EngineHouse and the pipeline

One test case is the EngineHouse development, a 123-unit mixed-income rental project that the city helped pencil out by offering a below-market ground lease to a private developer. The municipal resolution authorizing the ground lease spells out the basics: 123 rental homes in total, with 99 units deed-restricted for households at about 60% of the area's median income, according to Park City. Local coverage has described EngineHouse as a flagship effort for the city’s workforce strategy, but both reporters and officials have stressed that a single project of that scale cannot wipe out countywide shortages or the higher costs that come with rising AMI figures, per Park Record.

Why does the math not work for workers

The income numbers help explain why quick fixes are hard to find. Summit County’s area median income for a family of four is near $168,600, and Salt Lake County’s median family income is reported to be around $122,700. Many housing programs use those benchmarks to set eligibility rules and rent levels. Those figures come from local reporting and HUD-based income tables, respectively, and, as KPCW explains, rising AMI values can actually push allowable rents higher for deed-restricted units.

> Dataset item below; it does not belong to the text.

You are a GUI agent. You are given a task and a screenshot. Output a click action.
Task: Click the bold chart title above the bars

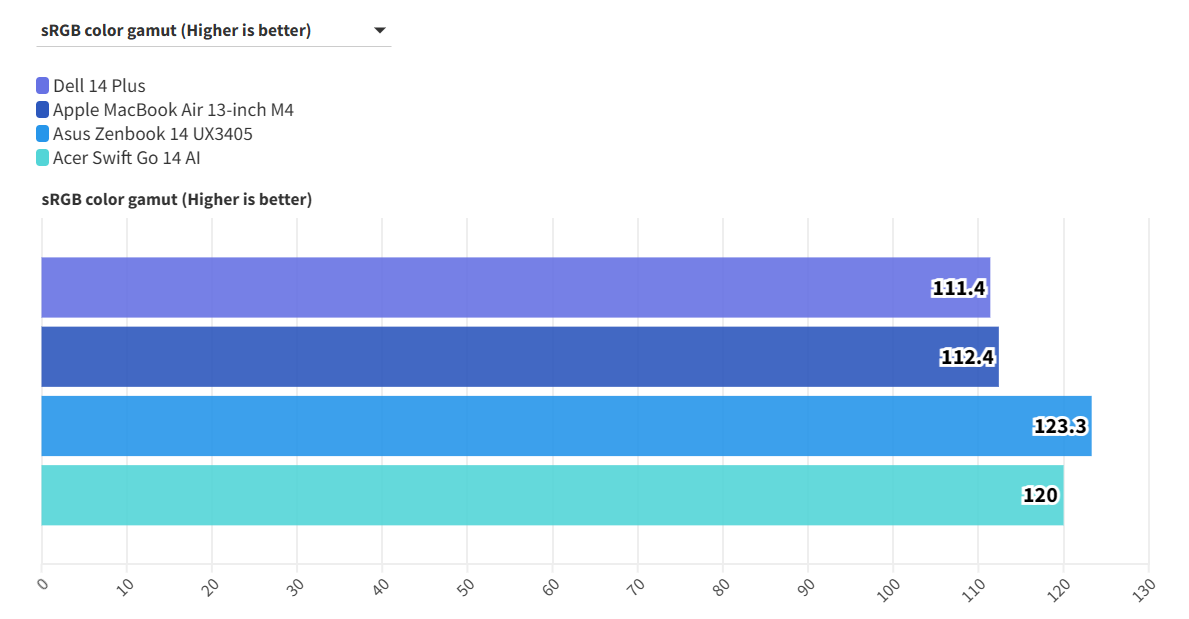point(176,200)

Westmont Advisors reproduces the HUD median family income figures that are used in tax credit underwriting for Salt Lake County.

Big projects, patchwork solutions

At the same time, large resort buildouts keep shifting the balance of supply and demand. Mountain scale projects and new luxury hotels bring jobs, visitors and tax revenues, then compete with workforce housing for scarce land, infrastructure capacity, and political attention. Local officials have backed the redevelopment of aging apartment complexes and other infill strategies as part of the response, according to reporting on Mountainlands and city planning discussions at KPCW. Meanwhile, the Deer Valley East Village expansion and branded residences are moving ahead in ways that increase demand for nearby worker housing, according to project releases and industry coverage from PR Newswire.

What to watch

Officials and developers say the next six to 18 months will be critical. Federal low-income housing tax credit awards, city council decisions and the pace of groundbreakings will determine whether the pipeline fills fast enough to keep a meaningful share of the workforce living close to their jobs. For now, the approach is a mix of fee waivers, public-private ground leases and transit-served sites, but the size of new luxury development means tradeoffs are hard to avoid.

On paper and on construction sites, Park City has momentum. Local leaders and housing advocates caution, though, that momentum has to translate into rents that the cooks, custodians and ski area technicians who keep the resort economy running can actually pay. The next wave of approvals and federal awards will show whether that translation is possible at the scale the community says it needs.